(Target pointing data)

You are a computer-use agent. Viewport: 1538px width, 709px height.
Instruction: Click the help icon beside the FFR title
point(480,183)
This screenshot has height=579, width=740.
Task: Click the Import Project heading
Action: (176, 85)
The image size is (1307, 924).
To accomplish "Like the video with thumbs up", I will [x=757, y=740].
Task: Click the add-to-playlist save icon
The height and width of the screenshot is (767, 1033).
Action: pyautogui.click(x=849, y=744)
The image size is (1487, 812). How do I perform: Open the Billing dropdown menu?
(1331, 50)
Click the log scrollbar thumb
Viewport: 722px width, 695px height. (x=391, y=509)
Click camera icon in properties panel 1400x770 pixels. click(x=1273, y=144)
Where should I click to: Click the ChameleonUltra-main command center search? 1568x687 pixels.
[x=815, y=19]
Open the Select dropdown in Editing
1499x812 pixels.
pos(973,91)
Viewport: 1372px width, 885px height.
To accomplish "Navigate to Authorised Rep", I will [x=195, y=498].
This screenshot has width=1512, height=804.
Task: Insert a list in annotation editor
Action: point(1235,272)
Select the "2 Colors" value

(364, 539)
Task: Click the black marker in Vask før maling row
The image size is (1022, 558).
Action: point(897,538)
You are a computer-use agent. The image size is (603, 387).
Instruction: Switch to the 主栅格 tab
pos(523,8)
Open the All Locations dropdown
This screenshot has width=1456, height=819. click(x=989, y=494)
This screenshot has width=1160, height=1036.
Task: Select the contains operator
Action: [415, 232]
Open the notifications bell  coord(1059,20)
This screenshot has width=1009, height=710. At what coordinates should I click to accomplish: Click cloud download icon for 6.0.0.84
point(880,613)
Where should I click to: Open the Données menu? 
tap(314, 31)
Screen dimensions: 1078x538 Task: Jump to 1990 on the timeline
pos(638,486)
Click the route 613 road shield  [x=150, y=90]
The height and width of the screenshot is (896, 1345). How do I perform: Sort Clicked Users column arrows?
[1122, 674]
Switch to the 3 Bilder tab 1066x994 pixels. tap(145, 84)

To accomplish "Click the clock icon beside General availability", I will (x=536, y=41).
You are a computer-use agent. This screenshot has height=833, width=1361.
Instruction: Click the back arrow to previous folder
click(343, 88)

## Task to complete
Rewrite the records with every "Instruction" changed to "Command", leaving everything else as it is.

## The response
You are a computer-use agent. Viewport: 1538px width, 709px height.
Command: Click the help icon beside the FFR title
point(480,183)
This screenshot has height=579, width=740.
Task: Click the Import Project heading
Action: (176, 85)
The image size is (1307, 924).
To accomplish "Like the video with thumbs up", I will [x=757, y=740].
Task: Click the add-to-playlist save icon
The height and width of the screenshot is (767, 1033).
Action: pyautogui.click(x=849, y=744)
The image size is (1487, 812). How do I perform: Open the Billing dropdown menu?
(1331, 50)
Click the log scrollbar thumb
Viewport: 722px width, 695px height. (x=391, y=509)
Click camera icon in properties panel 1400x770 pixels. click(x=1273, y=144)
Where should I click to: Click the ChameleonUltra-main command center search? 1568x687 pixels.
[x=815, y=19]
Open the Select dropdown in Editing
1499x812 pixels.
pos(973,91)
Viewport: 1372px width, 885px height.
To accomplish "Navigate to Authorised Rep", I will [x=195, y=498].
This screenshot has width=1512, height=804.
Task: Insert a list in annotation editor
Action: point(1235,272)
Select the "2 Colors" value

(364, 539)
Task: Click the black marker in Vask før maling row
The image size is (1022, 558).
Action: point(897,538)
You are a computer-use agent. The image size is (603, 387).
Command: Switch to the 主栅格 tab
pos(523,8)
Open the All Locations dropdown
This screenshot has width=1456, height=819. click(x=989, y=494)
This screenshot has width=1160, height=1036.
Task: Select the contains operator
Action: [415, 232]
Open the notifications bell  coord(1059,20)
This screenshot has width=1009, height=710. At what coordinates should I click to accomplish: Click cloud download icon for 6.0.0.84
point(880,613)
Where should I click to: Open the Données menu? 
tap(314, 31)
Screen dimensions: 1078x538 Task: Jump to 1990 on the timeline
pos(638,486)
Click the route 613 road shield  [x=150, y=90]
The height and width of the screenshot is (896, 1345). How do I perform: Sort Clicked Users column arrows?
[1122, 674]
Switch to the 3 Bilder tab 1066x994 pixels. tap(145, 84)

To accomplish "Click the clock icon beside General availability", I will (x=536, y=41).
You are a computer-use agent. This screenshot has height=833, width=1361.
Command: Click the back arrow to previous folder
click(343, 88)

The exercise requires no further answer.